# WRITTEN INSTRUCTION
Could you rewrite the rows in the part that opens with the line containing "You are a GUI" and closes with the line containing "coordinates (2085, 214).", substituting "screen capture" for "screenshot" and keeping everything else unchanged?

# SUPPLIED DATA
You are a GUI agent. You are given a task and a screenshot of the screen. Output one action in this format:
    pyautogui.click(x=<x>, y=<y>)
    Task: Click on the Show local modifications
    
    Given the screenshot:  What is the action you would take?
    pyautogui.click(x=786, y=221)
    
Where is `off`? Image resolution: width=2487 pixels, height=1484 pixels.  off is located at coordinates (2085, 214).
==
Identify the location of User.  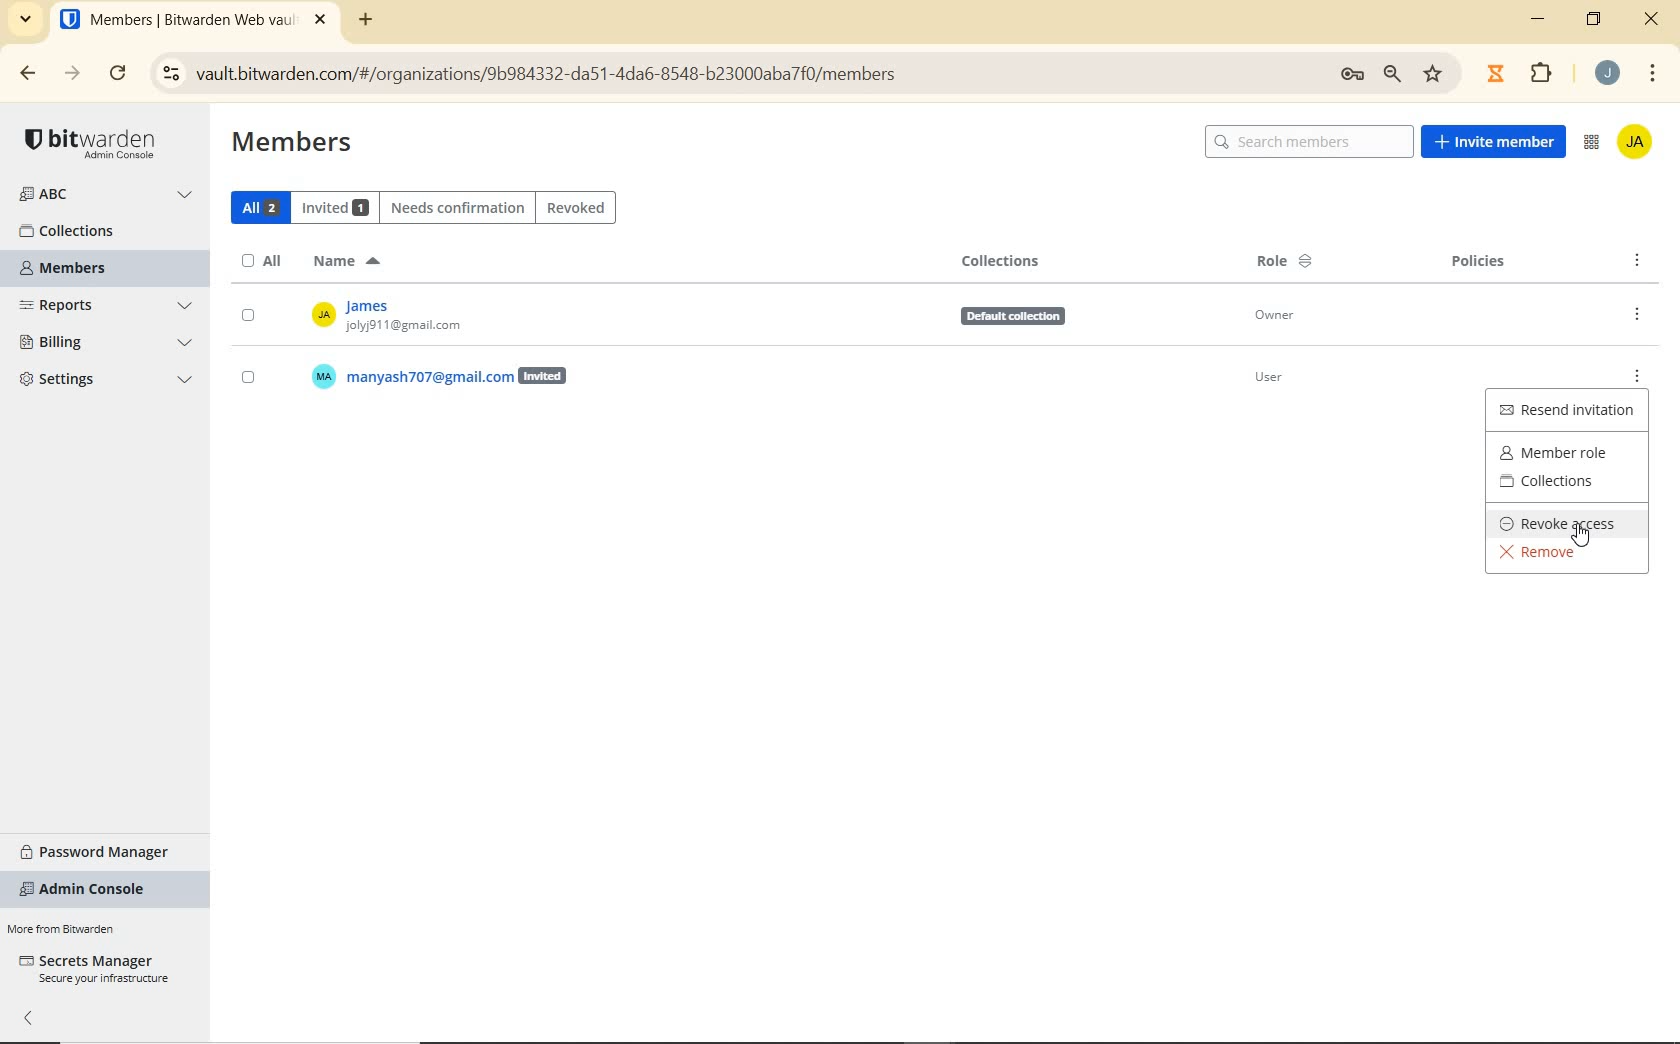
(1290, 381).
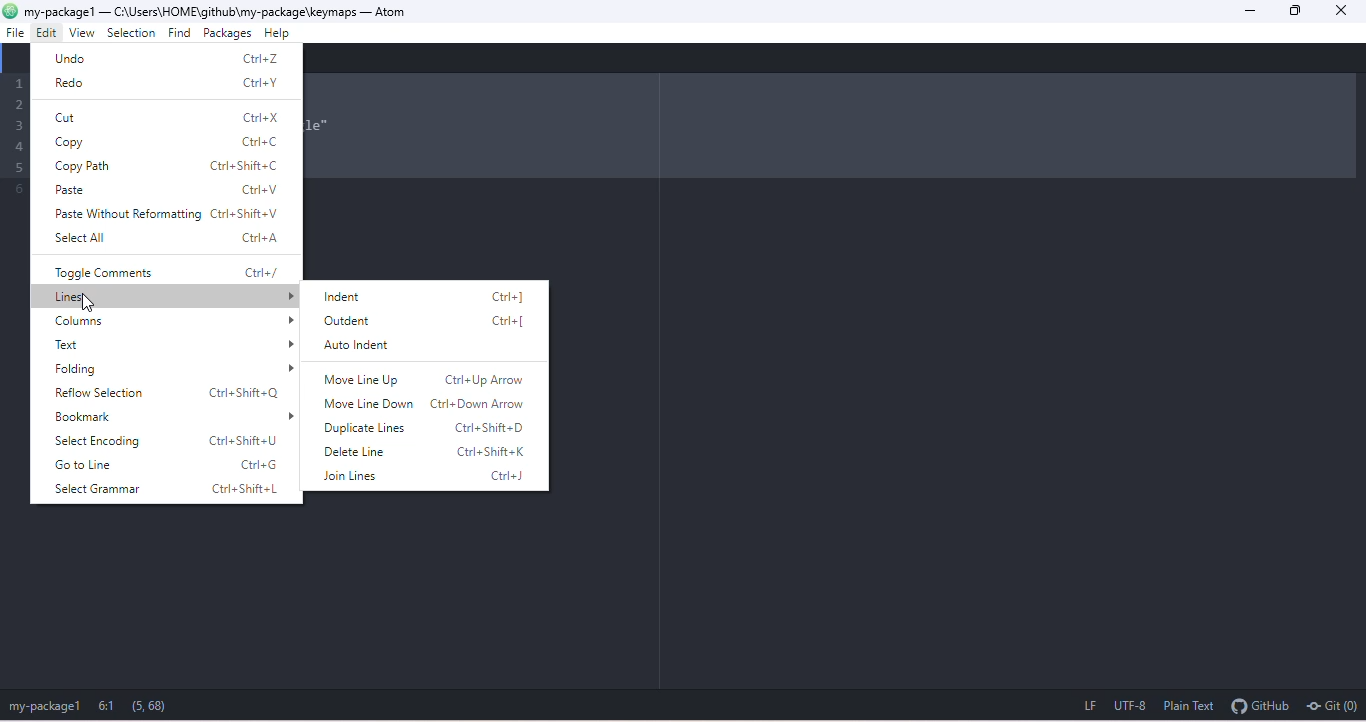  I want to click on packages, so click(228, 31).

# FINAL RESULT
You are a GUI agent. You are given a task and a screen capture of the screen. Output one action in this format:
    pyautogui.click(x=<x>, y=<y>)
    Task: Click on the Show local modifications
    
    Given the screen capture:  What is the action you would take?
    pyautogui.click(x=786, y=221)
    
Where is `off`? Image resolution: width=2487 pixels, height=1484 pixels.  off is located at coordinates (2085, 214).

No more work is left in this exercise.